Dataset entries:
= = = = =

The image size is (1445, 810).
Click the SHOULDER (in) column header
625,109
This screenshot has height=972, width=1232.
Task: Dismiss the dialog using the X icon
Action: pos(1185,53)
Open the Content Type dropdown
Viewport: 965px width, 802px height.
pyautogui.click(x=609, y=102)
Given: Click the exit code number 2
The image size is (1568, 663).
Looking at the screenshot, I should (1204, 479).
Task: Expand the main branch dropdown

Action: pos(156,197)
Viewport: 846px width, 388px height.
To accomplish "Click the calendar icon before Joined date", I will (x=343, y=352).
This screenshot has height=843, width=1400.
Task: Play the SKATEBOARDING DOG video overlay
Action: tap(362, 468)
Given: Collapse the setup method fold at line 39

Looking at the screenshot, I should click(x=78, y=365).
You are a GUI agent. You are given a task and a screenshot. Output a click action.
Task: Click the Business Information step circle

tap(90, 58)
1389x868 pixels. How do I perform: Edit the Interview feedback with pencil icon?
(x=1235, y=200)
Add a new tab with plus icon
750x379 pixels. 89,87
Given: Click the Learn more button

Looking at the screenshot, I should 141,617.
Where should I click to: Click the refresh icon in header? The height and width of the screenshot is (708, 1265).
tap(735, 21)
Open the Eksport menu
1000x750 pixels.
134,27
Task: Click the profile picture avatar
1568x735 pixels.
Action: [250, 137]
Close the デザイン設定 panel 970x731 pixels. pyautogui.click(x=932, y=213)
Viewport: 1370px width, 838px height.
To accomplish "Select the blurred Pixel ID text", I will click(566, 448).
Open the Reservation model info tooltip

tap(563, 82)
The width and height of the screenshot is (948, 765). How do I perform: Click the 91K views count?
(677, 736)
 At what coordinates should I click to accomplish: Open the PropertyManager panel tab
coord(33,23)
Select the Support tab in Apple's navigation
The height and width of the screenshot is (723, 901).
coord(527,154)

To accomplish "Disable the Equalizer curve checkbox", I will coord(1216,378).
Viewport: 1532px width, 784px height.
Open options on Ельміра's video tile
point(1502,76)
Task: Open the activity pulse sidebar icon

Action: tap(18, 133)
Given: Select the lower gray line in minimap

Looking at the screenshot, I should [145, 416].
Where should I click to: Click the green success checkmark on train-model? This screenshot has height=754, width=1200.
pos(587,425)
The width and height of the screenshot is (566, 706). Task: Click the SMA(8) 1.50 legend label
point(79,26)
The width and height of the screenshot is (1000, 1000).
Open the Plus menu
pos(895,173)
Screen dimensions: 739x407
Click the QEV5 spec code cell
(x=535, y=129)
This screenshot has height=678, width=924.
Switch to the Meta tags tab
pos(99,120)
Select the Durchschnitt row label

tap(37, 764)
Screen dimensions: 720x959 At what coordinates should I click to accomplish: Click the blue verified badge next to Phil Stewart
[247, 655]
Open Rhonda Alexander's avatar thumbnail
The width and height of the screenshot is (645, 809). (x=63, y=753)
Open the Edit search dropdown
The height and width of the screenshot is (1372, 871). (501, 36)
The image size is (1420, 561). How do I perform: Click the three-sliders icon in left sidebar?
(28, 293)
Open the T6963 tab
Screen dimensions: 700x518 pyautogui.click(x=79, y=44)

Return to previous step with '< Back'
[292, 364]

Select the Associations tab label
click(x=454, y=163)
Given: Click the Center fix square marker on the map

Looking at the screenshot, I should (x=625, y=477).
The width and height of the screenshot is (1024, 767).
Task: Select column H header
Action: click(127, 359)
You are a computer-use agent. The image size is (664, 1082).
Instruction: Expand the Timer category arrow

= = = = =

If a line above contains the string "agent", count it, then give the total and nothing else.

2